As I indicated earlier, we are taking an approach of being engaged in the total lifecycle of the products we regulate. We’re no longer sitting here passively waiting for an application to arrive, then when we make a decision, that drug goes into the market place and that’s the end of our responsibility. We are looking at our responsibility as being engaged in the total lifecycle, from discovery and development all the way through delivery. So, on one end we’re engaged in much more post-market surveillance. Post-market surveillance involvement is going to help us understand the appropriate use of those drugs in the real world, in large diverse populations. We’ll be able to start providing better information, better labeling as it relates to how those drugs should most appropriately be used. That gets us back to that model of waste where if we can continuously improve the utilization of a drug and eliminate many of the adverse events that are associated with that drug that has a reduction as it relates to cost. The more efficient and effective the regulatory pathway is, and the more guidance that we can provide, the more it might result in more affordable drugs. Our recent renegotiation of our prescription drug user fees and our medical device user fees provide resources for us to be much involved in pre-market consultations. We can work with companies to help them reduce the risk involved in some of that early development. Everybody talks about the funnel. You start off with a thousand and you wind up with one coming out the other end of the pipeline. But I think the tools of science and technology will now help us to understand these drugs and human beings in ways that will allow us to make better choices even before we subject large populations of patients to clinical drugs, to drugs that don’t ultimately work, and we’ll be able to be much more predictive about which ones will work.
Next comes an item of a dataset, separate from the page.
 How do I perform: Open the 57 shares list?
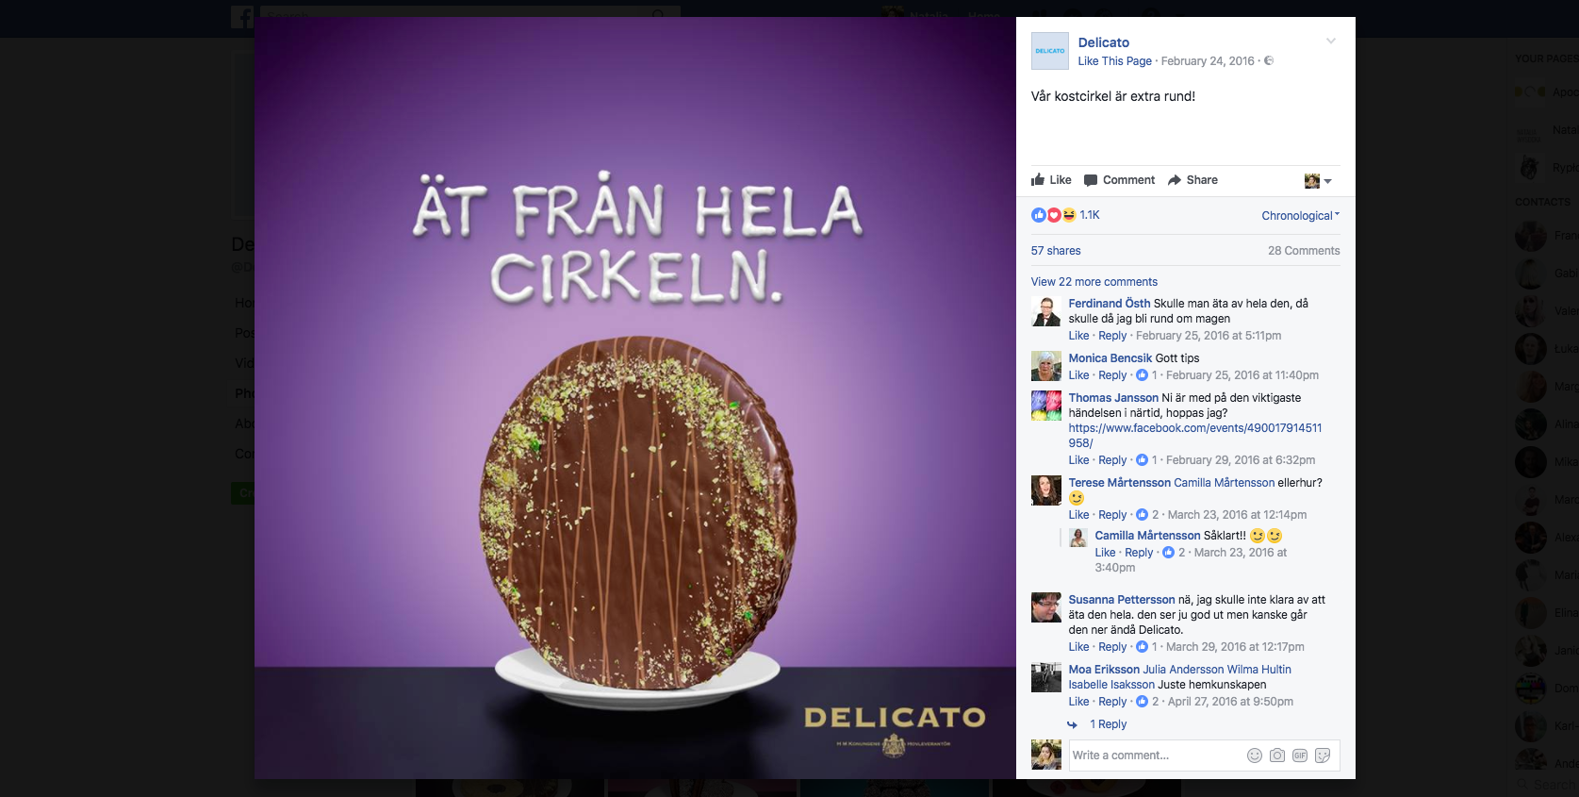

I think the FDA has to play a role in that. What will that do? That will reduce the cost of development. That then translates into more options and lower costs available to patients with a wide variety of conditions. If we can do this, then I think we have really fulfilled our mission to protect and promote the public health.

PULSE: Do you have any additional thoughts you would like to share with our readers?

AvE: I have a real affection and appreciation for Wharton. Specifically, I think it’s a great tribute to all of you that you are focusing on this issue of health and addressing it in a way that doesn’t simply focus on excessive health care costs, or how much of our GDP is being spent on health care, etc. Instead, you’re stepping back from it all and asking more fundamental questions: In what direction is health and health care going? What are the drivers and what are the implications? Maybe we ought to be rethinking the whole equation rather than looking at one piece of it. I think it’s a great storyline and something that we can’t quite capture in a brief interview – it really requires an ongoing conversation. So, my hope is that this will be the beginning of a conversation. I hope I accomplished at least one thing with you today, and that is at the end of this interview I’ve created more questions in your mind than I’ve actually answered. I hope you all go forward rethinking the entire system and creating new, unique solutions.